Abstract Body

Therapeutic drug monitoring measures adherence to tenofovir (TFV)-based PrEP more accurately than self-report but has not been available at the point-of-care (POC) until now. We developed an ELISA using a highly-selective antibody to TFV in urine and previously validated it against spectrometry-based methods with high accuracy. We have now developed a lateral flow immunoassay (LFA) using this antibody, which permits testing at the POC. A cut-off for the LFA of 1,500 ng/ml was previously selected from a directly observed therapy study to accurately classify recent dosing.
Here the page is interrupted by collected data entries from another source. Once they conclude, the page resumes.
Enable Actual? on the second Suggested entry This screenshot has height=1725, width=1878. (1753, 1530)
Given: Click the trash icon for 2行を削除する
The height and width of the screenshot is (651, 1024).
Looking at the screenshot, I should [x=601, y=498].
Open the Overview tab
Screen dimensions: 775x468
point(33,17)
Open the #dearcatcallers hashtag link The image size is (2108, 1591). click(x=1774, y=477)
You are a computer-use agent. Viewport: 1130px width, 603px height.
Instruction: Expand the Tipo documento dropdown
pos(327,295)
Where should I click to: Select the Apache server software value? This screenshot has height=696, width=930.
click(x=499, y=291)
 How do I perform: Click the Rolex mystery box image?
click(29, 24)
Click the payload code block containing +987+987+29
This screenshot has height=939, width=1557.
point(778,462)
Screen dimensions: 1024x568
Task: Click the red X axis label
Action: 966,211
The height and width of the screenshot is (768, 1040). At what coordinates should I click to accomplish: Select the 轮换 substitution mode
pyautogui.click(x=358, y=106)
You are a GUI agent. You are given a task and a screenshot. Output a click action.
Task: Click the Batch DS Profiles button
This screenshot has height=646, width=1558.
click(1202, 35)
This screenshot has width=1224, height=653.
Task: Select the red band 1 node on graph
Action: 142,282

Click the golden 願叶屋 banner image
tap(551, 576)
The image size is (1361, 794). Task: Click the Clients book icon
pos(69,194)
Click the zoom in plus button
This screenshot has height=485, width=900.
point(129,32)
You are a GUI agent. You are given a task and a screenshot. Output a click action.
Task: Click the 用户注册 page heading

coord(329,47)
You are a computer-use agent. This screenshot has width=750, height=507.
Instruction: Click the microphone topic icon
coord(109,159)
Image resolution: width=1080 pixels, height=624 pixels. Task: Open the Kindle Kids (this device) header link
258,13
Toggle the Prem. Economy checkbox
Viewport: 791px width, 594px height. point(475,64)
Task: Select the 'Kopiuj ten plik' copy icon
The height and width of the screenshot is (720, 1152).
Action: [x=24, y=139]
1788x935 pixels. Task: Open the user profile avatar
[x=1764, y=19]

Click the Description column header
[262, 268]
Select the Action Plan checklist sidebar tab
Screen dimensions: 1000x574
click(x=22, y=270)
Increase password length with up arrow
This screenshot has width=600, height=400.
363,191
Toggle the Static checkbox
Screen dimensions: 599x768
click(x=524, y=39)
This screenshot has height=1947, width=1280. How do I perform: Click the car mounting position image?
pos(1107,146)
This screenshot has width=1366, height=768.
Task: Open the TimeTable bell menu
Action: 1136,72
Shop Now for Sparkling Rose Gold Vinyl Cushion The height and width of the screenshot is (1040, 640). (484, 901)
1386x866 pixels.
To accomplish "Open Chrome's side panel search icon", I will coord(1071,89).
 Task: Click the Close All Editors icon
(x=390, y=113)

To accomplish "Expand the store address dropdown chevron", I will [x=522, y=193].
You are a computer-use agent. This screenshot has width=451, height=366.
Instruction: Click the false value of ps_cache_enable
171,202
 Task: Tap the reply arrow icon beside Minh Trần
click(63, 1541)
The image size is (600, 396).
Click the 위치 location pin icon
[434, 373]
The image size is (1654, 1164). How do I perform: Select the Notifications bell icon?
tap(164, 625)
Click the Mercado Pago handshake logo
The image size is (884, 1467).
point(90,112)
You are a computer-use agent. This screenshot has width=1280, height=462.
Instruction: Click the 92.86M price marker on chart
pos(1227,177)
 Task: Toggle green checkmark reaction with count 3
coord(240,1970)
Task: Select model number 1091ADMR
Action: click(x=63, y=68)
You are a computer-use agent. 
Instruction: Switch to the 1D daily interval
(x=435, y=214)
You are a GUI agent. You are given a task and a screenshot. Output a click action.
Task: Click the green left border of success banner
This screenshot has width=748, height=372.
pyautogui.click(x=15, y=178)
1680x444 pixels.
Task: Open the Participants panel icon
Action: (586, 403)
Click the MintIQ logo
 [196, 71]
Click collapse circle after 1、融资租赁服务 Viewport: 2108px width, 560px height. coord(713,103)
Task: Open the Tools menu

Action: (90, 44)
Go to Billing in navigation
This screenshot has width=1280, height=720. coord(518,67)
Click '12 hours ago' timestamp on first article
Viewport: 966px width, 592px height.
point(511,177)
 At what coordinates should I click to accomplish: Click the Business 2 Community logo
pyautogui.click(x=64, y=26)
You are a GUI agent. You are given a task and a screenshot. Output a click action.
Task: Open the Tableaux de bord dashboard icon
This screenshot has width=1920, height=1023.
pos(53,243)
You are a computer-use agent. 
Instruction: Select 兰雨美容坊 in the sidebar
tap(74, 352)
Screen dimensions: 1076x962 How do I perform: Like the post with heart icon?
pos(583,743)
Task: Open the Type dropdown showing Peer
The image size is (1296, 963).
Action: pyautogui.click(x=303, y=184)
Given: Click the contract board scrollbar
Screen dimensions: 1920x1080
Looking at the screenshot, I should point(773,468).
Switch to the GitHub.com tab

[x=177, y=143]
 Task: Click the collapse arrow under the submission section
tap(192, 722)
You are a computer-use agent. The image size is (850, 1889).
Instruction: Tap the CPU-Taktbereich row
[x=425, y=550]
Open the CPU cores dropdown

The objective of this analysis was to compare a novel POC test for PrEP to laboratory-based ELISA in diverse patient populations.

Urine samples were analyzed using the ELISA and POC LFA test from two cohorts of PrEP users taking tenofovir disoproxil fumarate/emtricitabine: the Partners PrEP Study, which recruited heterosexual men and women, and the IBrEATHe Study, which recruited transwomen using estrogen and transmen using testosterone hormone therapy. We calculated the sensitivity and specificity of the POC test compared to laboratory-based ELISA at a cut-off of 1,500 ng/ml.

Overall, 684 urine samples were tested from 324 participants in the two cohorts. In Partners PrEP, 454 samples from 278 participants (41% cisgender women) were tested; the median age was 33 years (interquartile range [QR] of 28-39). In IBrEATHe, 231 samples from 46 individuals (50% transwomen) were tested; the median age was 31 (IQR 25-40). Overall, of the 505 samples with tenofovir (TFV) levels greater than or equal to the cut-off using lab-based ELISA, 505 of the POC test results were also positive, yielding 100% sensitivity. Of the 179 samples with TFV levels below the cut-off, 178 were negative with the POC test, yielding 99.4% specificity. The accuracy of the POC LFA was 99.8% compared to ELISA.

In 324 women and men (both cisgender and transgender) taking PrEP, the sensitivity, specificity, and accuracy of a novel POC test for urine TFV all exceeded 99% when compared to a lab-based ELISA method. Given the association of low urine TFV levels with HIV seroconversion events, the simplicity of using the LFA, and its expected low cost, this POC test is a promising tool to support adherence to PrEP that could be widely scalable to real-world clinical settings. Adherence support using this POC test should be evaluated in a randomized controlled trial.